## INSTRUÇÕES
Edite os itens começando na linha que contém "Click the Google Docs Offline icon" e terminando na linha que contém "click(171, 151)": troque "New connection" por "Add connection" e deixe todo o resto igual. Escreva de novo só essas linhas.

## MATERIAL
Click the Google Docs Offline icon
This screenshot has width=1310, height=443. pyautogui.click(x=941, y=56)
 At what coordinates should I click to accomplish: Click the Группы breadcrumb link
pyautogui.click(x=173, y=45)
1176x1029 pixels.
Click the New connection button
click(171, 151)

* * *

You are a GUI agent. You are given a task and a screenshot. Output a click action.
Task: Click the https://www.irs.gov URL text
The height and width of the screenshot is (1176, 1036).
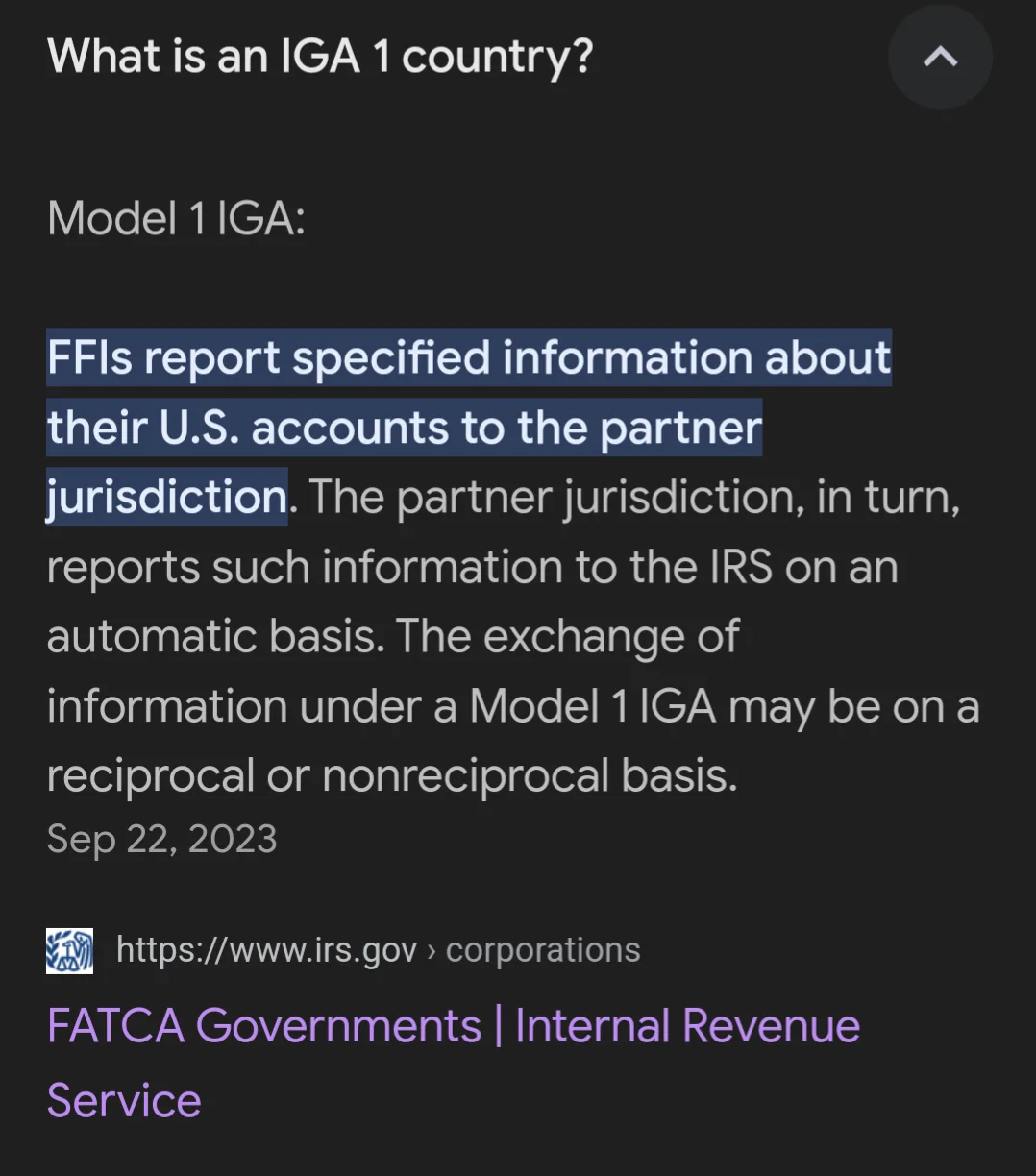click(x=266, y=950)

## SOLUÇÃO
Click the Google Docs Offline icon
This screenshot has width=1310, height=443. pyautogui.click(x=941, y=56)
 At what coordinates should I click to accomplish: Click the Группы breadcrumb link
pyautogui.click(x=173, y=45)
1176x1029 pixels.
Click the Add connection button
click(171, 151)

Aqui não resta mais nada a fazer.